MIAMI BEACH, FLORIDA – The Dubai Electricity and Water Authority (DEWA) announced that it plans to study, develop and construct floating solar photovoltaic plants in the Arabian Gulf. This is following a trend in the energy industry seeing floating photovoltaics (PV) initiatives catching on.

The 648 MW solar PV plant in India, Miami Beach, Miami, Florida, News
The 648 MW solar PV plant in India, which is currently the largest in the world, spreads over 3.9 sq. miles, internet photo recreation.

A press release from DEWA said, “This is a new and innovative initiative by DEWA to use solar power that supports the objectives of the Dubai Clean Energy Strategy 2050 (DCES 2050) to diversify the energy mix in Dubai, to make the Emirate a global hub for clean energy and green economy, and provide 75 percent of Dubai’s total power output from clean energy by 2050.”

Floating PV plants have already delivered 1.1 gigawatts of installations worldwide, according to the World Bank. Although that is a small slice of the broader solar industry, which now installs close to 100 gigawatts a year, the future looks bright.

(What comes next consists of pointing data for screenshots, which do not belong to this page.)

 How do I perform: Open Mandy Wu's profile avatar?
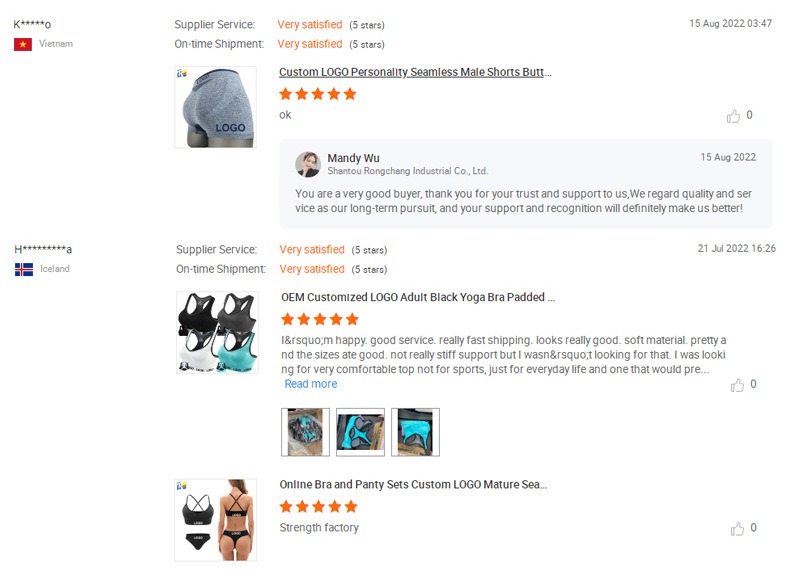pos(308,165)
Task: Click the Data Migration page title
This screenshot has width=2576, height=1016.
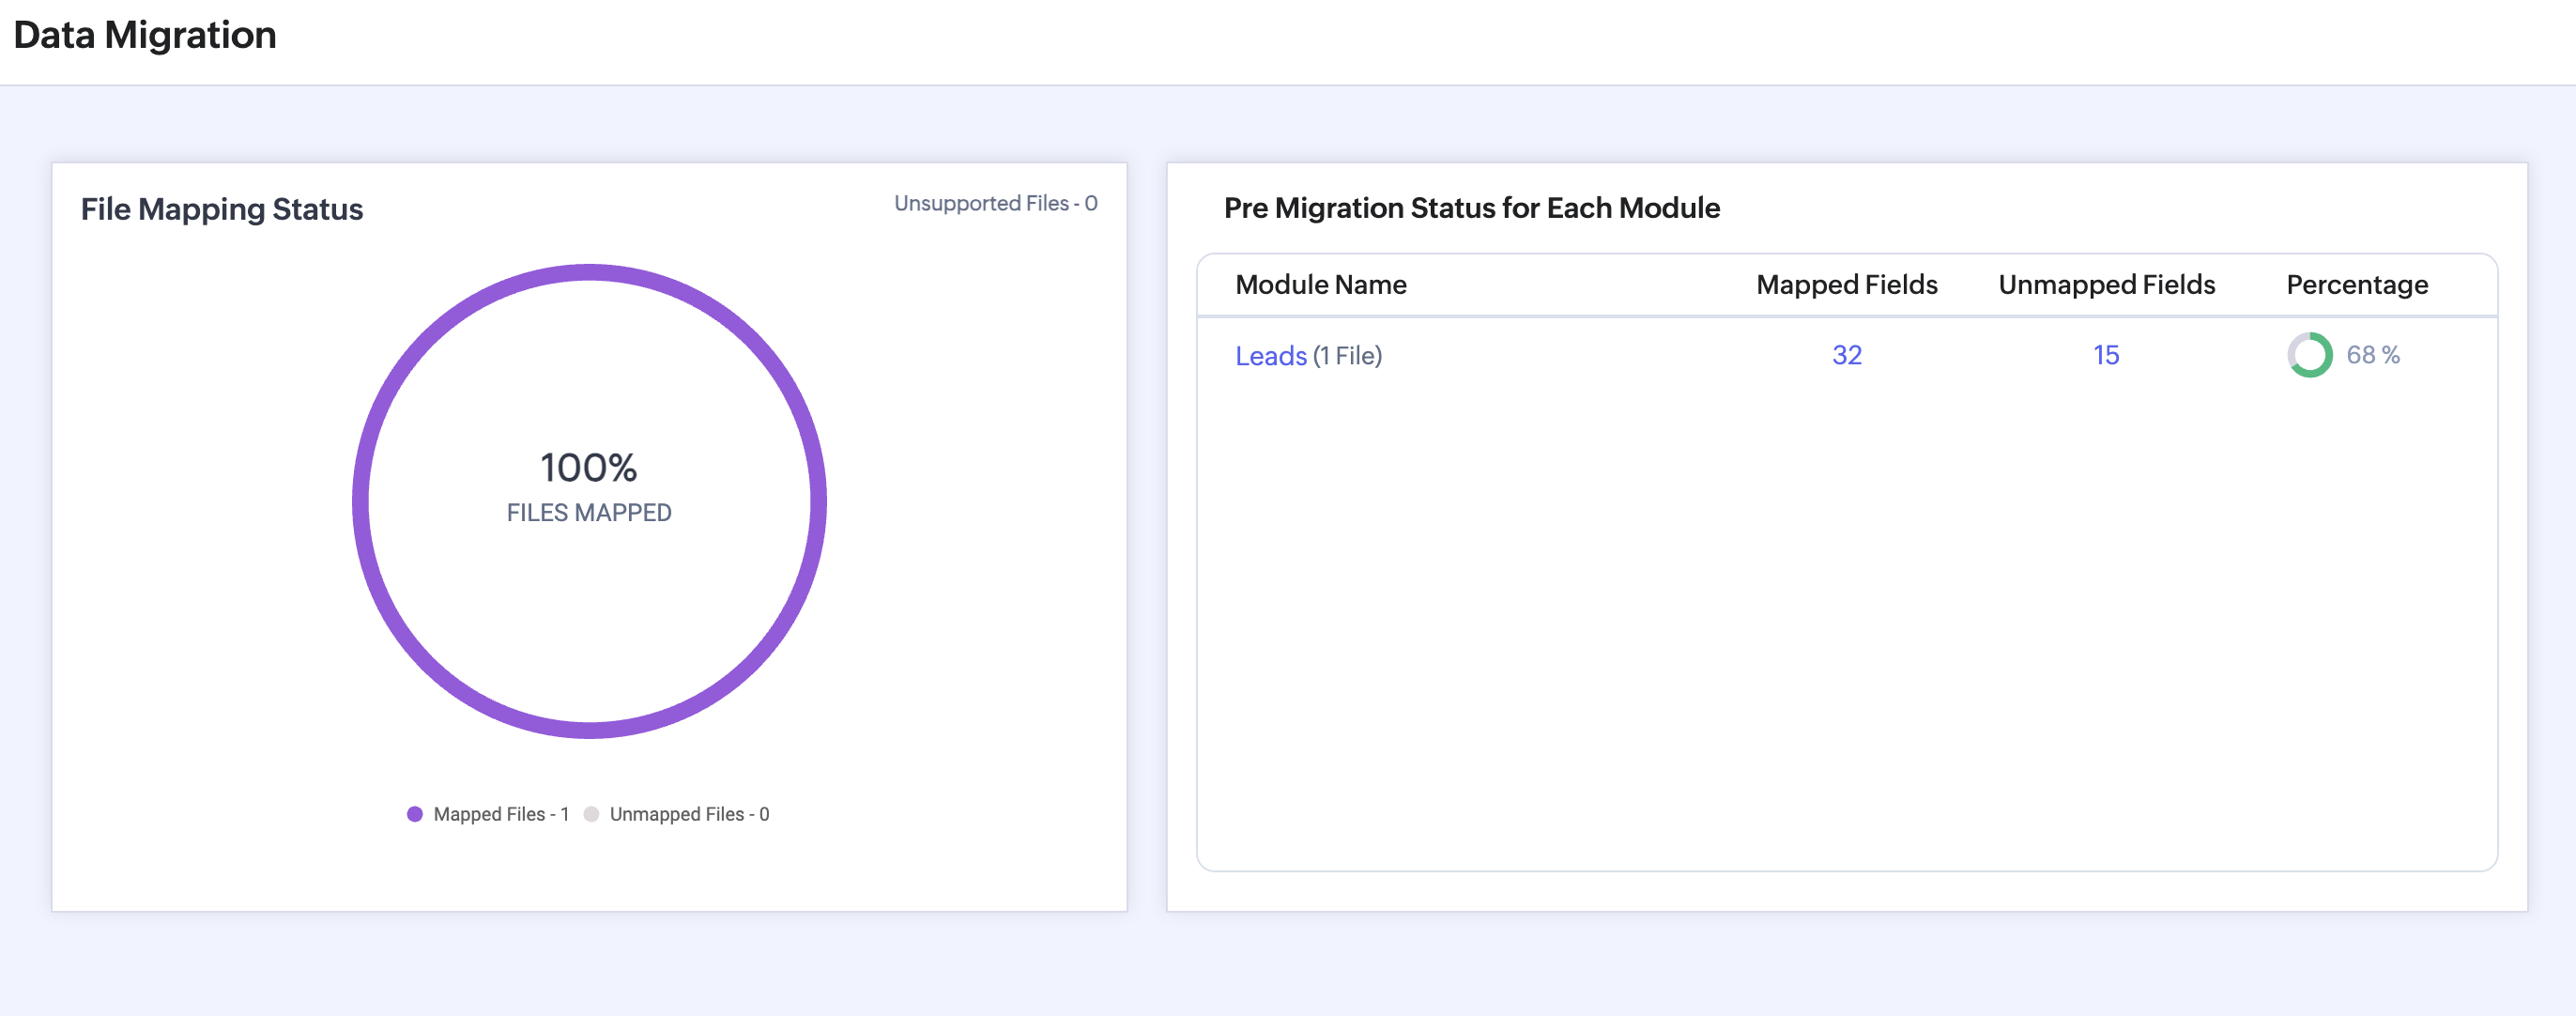Action: pos(145,35)
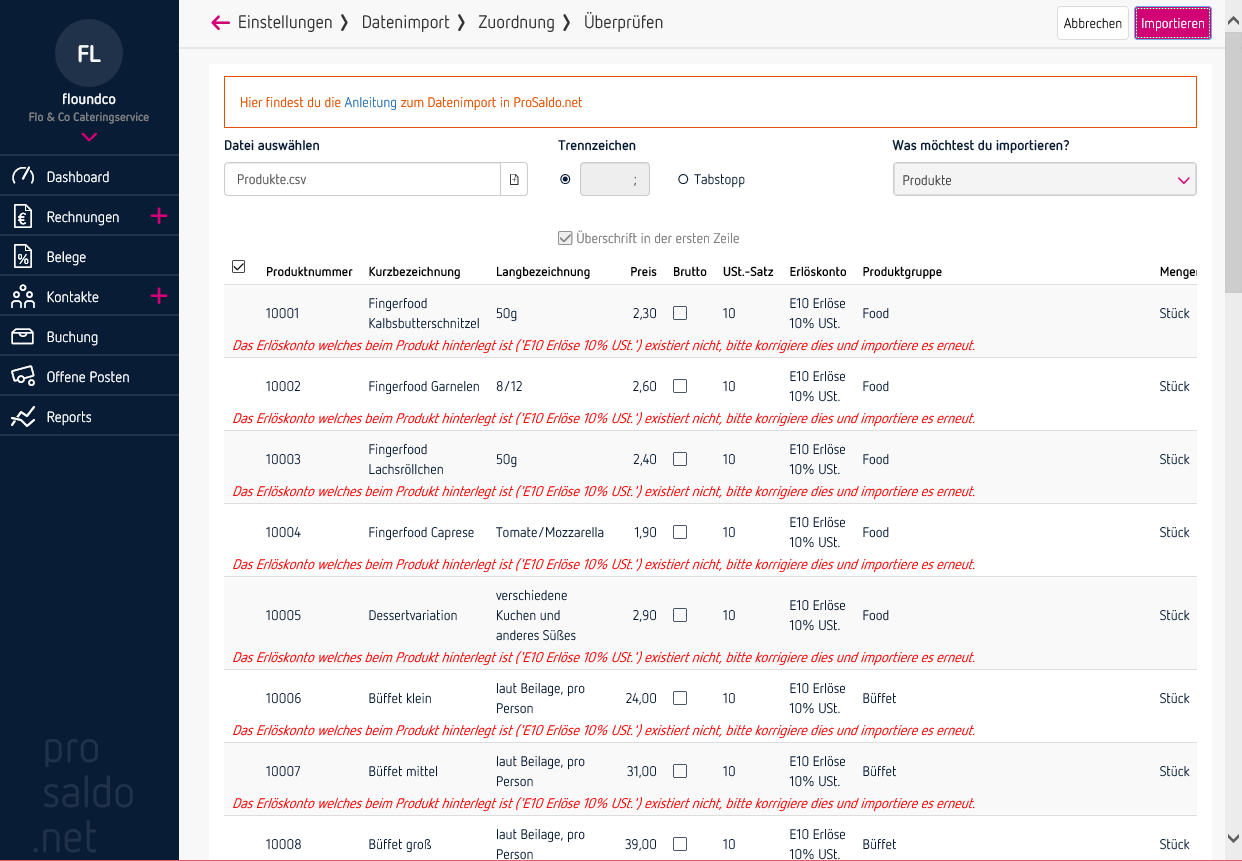Click the Reports chart icon
This screenshot has height=861, width=1242.
pos(23,417)
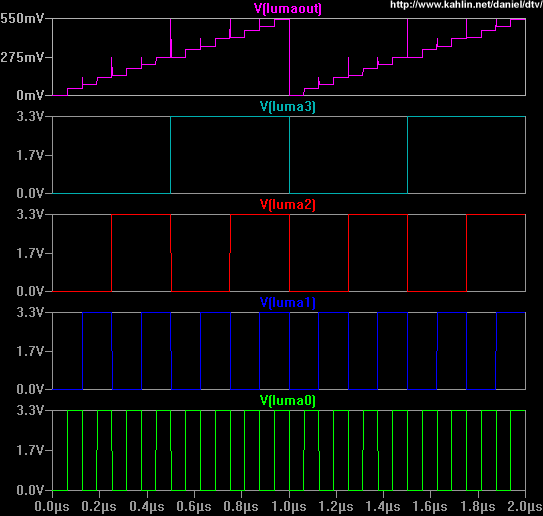Viewport: 543px width, 516px height.
Task: Click the 0.8µs time axis label
Action: 241,507
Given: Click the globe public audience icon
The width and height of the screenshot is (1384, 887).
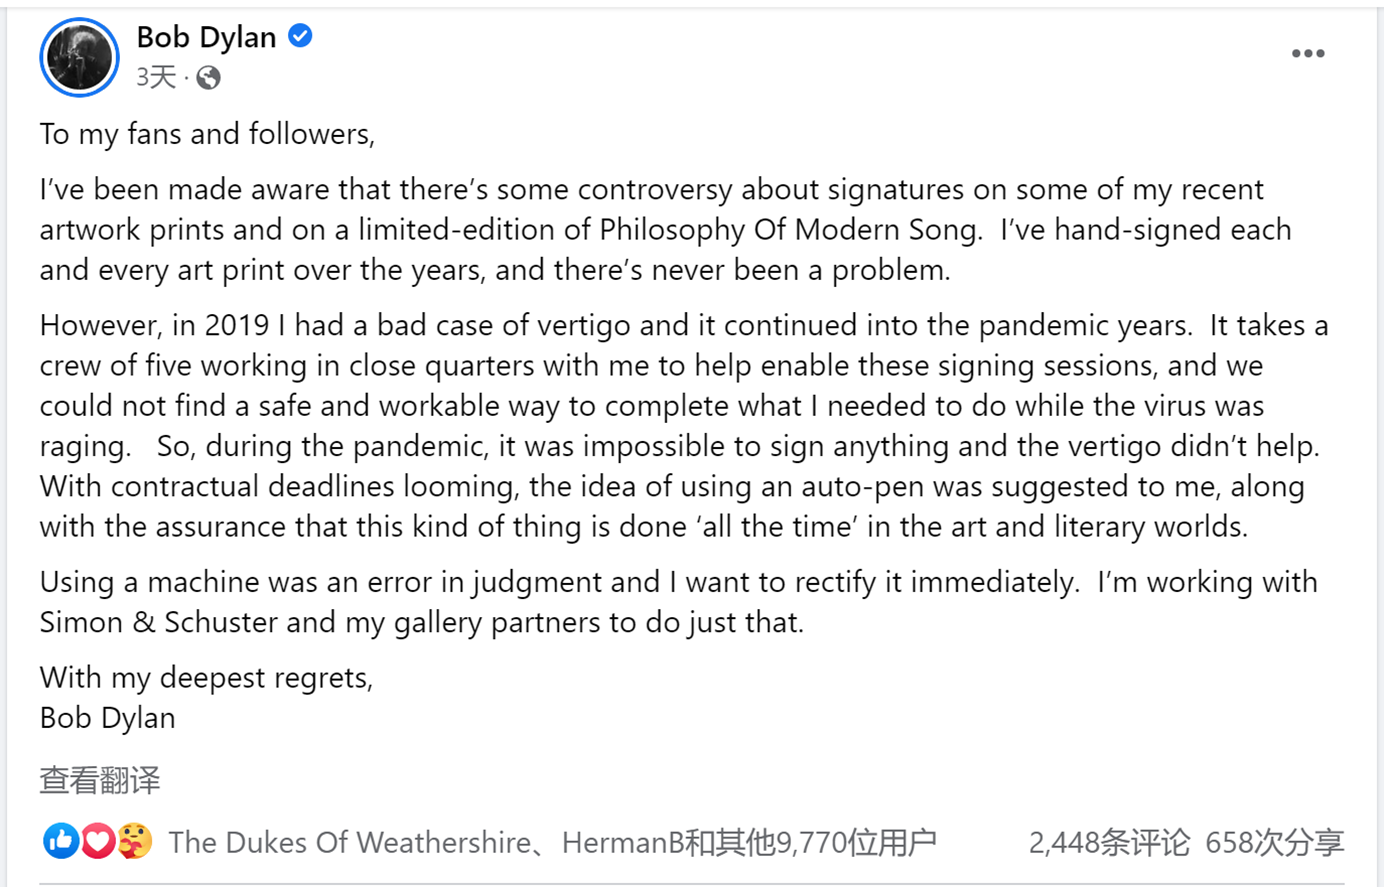Looking at the screenshot, I should coord(208,78).
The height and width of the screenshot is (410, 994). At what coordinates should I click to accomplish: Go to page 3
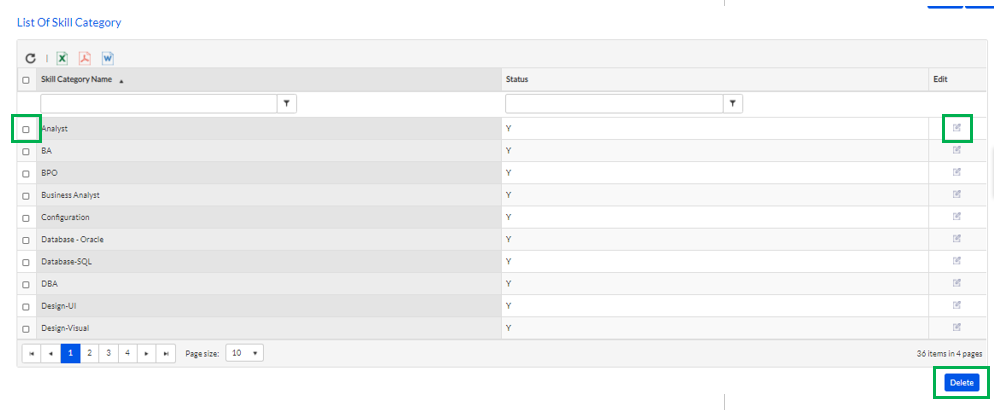click(108, 353)
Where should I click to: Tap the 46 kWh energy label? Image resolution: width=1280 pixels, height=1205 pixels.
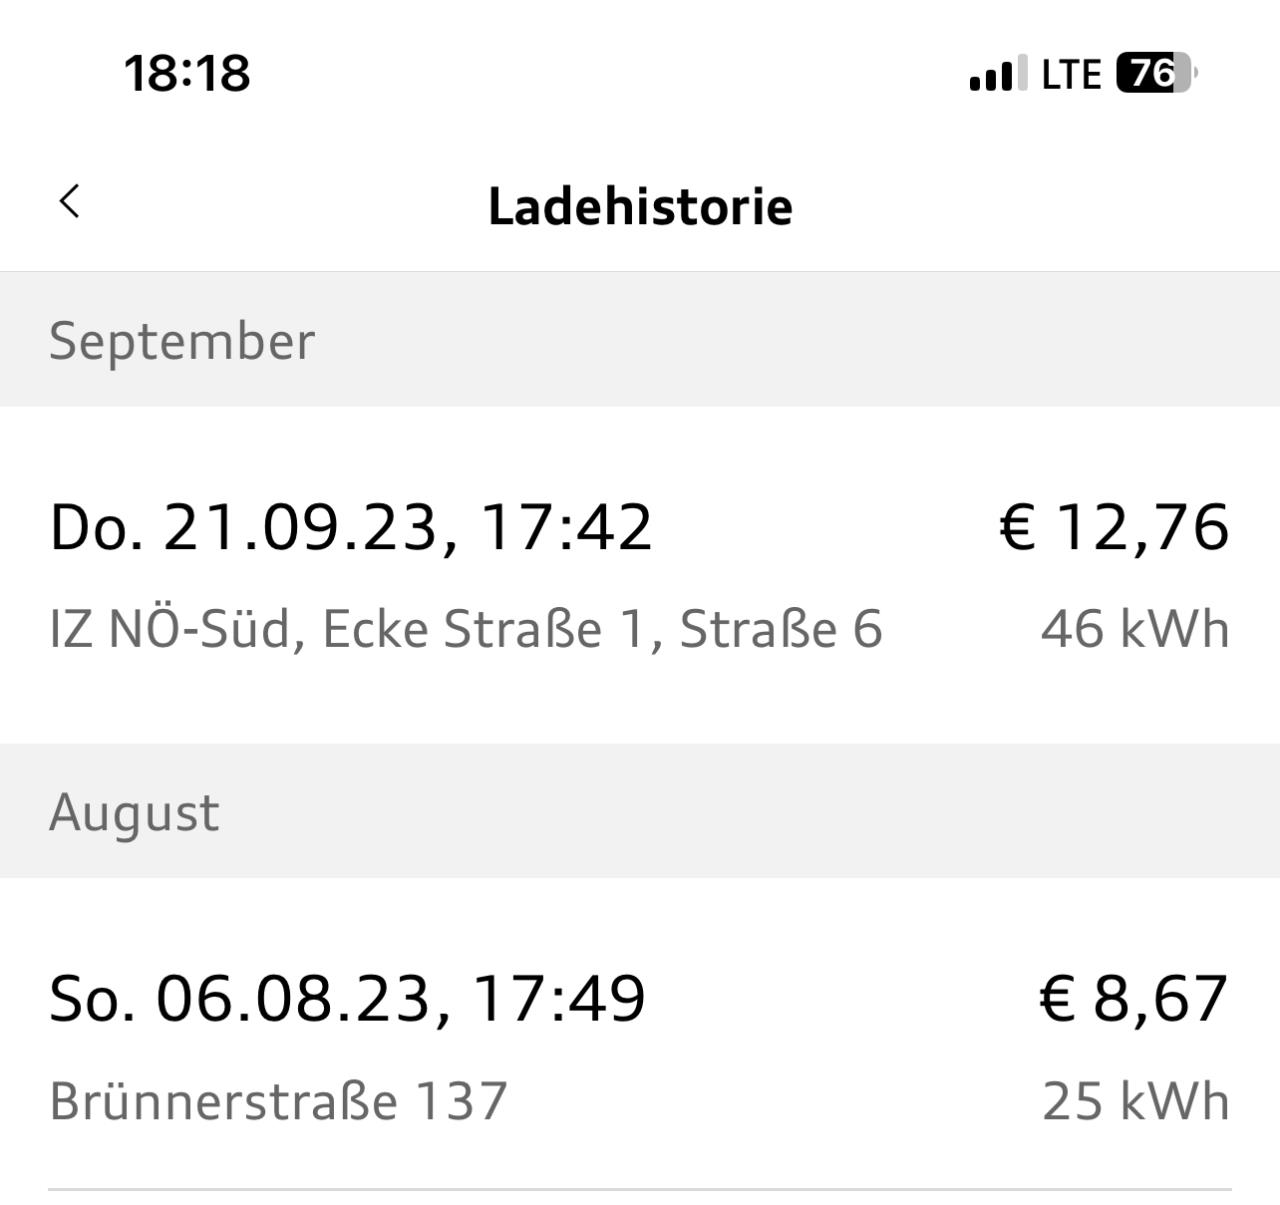(x=1135, y=629)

The reason is that water-based solar plants is beneficial solar panel performance will decline as the internal temperature gets too high. According to a report by Forbes, the same system installed on a lake rather than on the shore will actually see a boost to performance.

Also, lakes and reservoirs can reduce their losses from evaporation by covering part of the surface with solar, so water-scarce regions can help slow the depletion of the resource.

Just last month it was reported that the Board of County Commissioners of Miami-Dade County approved a resolution directing the administration to research the potential for deploying floating solar power on artificial bodies of water.

The U.S. Department of Energy (DOE) recently identified South Florida as an ideal location for deploying floating solar power. Also deploying floating solar panels on artificial lakes presents fewer environmental concerns than deploying them on natural waterways.

“When we dedicate land, which is scarce, to solar farms, it forces the hard choice between growing things on that land versus energy production,” said Commissioner Daniella Levine Cava, the item’s sponsor.

“With our significant number of artificial lakes, Miami-Dade County is uniquely positioned to take advantage of floating solar technologies,” Commissioner Cava said.

“We need to be bold and lead the Sunshine State in using solar and renewable energies that reduce our carbon footprint, and make sure Miami-Dade becomes the U.S. industry technology hub for this rapidly growing segment of the booming solar industry.”